PACA stands for a federal statute called the Perishable Agricultural Commodities Act of 1930, as amended 7 U.S.C. §499a-t.  It is the law under which a produce seller, who has properly preserved its trust rights under PACA, can enforce these rights against a produce buyer who fails to pay for produce it purchased in a federal district court.  The term PACA also refers to the administrative branch of the United States Department of Agriculture, which deals with licenses, rules and regulations of the produce industry.  The PACA branch of the USDA handles reparation proceedings between parties in payment disputes and disciplinary actions against individuals who are responsibly connected to a company that fails to promptly account and to promptly pay its produce suppliers.

Do I need a PACA license?

If you buy or sell perishable agricultural commodities totaling one ton (2,000 pounds) on any given day in interstate or foreign commerce, you must obtain a PACA license from the USDA.  Growers are not required to have a PACA license as long as they only sell produce they have grown. Retailers are subject to PACA if they purchase and negotiate sales of $230,000 or more worth of fruits and vegetables in a calendar year, and the aggregate total on any given day is 2,000 pounds. Brokers who negotiate sales and purchases of produce for or on behalf of a vendor or purchaser are subject to PACA if the invoices for these sales transactions exceed $230,000 in any calendar year.  Courts have found that restaurants that purchase $230,000 or more worth of fruits and vegetables in a calendar year and receive 2,000 pounds of produce on any given day are subject to the PACA statute.

RAW DATA:
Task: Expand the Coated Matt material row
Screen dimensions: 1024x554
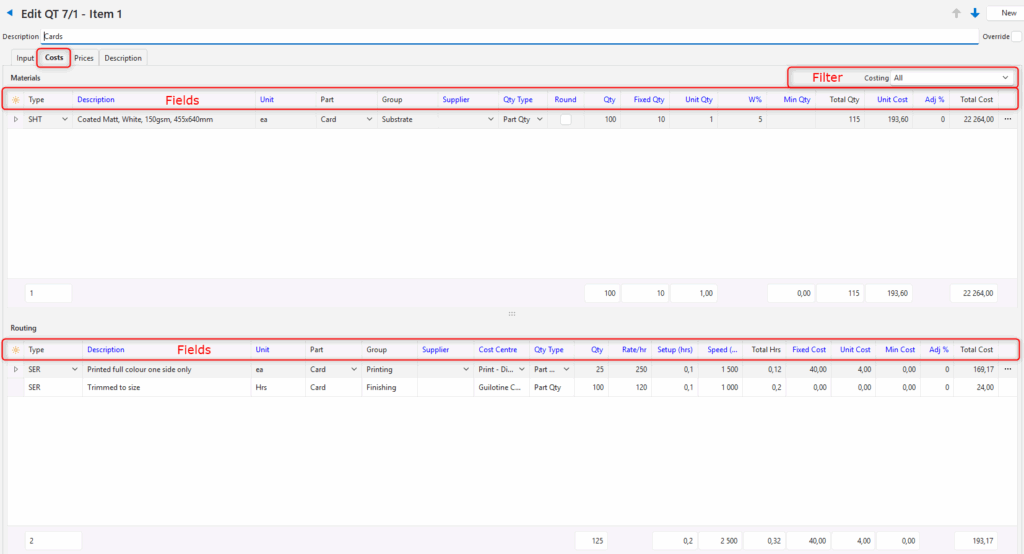Action: [x=15, y=119]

AIM OF THE EXERCISE: Write out the passage of the PACA text from "PACA stands for" to "a PACA license?" word for word. The lines have nothing to do with the text on PACA.

ANSWER TO THE EXERCISE:
PACA stands for a federal statute called the Perishable Agricultural Commodities Act of 1930, as amended 7 U.S.C. §499a-t.  It is the law under which a produce seller, who has properly preserved its trust rights under PACA, can enforce these rights against a produce buyer who fails to pay for produce it purchased in a federal district court.  The term PACA also refers to the administrative branch of the United States Department of Agriculture, which deals with licenses, rules and regulations of the produce industry.  The PACA branch of the USDA handles reparation proceedings between parties in payment disputes and disciplinary actions against individuals who are responsibly connected to a company that fails to promptly account and to promptly pay its produce suppliers.

Do I need a PACA license?